There was also a 1959 TV series titled Peck's Bad Girl with an unrelated story, starring Wendell Corey & Patty McCormack.

==Plot==
As described in a film magazine, Peck's girl Minnie gets into so much mischief that the wiseacres of the town decide that she needs to be put to some useful occupation. A kindly lady takes her under her care and she soon becomes a more or less valuable assistant to a modiste's show. Returning to the store one evening to get a package, she comes across some sneak thieves who are burrowing beneath the bank.
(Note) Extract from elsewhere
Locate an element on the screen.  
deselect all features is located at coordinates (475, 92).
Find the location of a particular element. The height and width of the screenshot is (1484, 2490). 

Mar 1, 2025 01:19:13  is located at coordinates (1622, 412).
She spreads the alarm, captures one of the crooks, and wins the heart of a detective sent to apprehend the criminals.

==Cast==
- Mabel Normand as Minnie Penelope Peck
- Earle Foxe as Dick
- Corinne Barker as Hortense Martinot
- Blanche Davenport as Miss Olivia
- Riley Hatch as Adam Raskell
- Leslie Hunt as Willie Raskell
- Eddie Sturgis as Pearson
- Joseph Granby as Walker
- Edward M. Favor as Peck (billed as E.M. Favor)
- F.G. Patton as Sheriff
- Auge Becker as Constable

== Production ==
The village set used for Peck's Bad Girl was built on the Goldywn backlot at Fort Lee.

== Reception ==
Variety's review was very positive, praising the excellent cast and describing the comedy as "funny, in a healthy, old-fashioned way."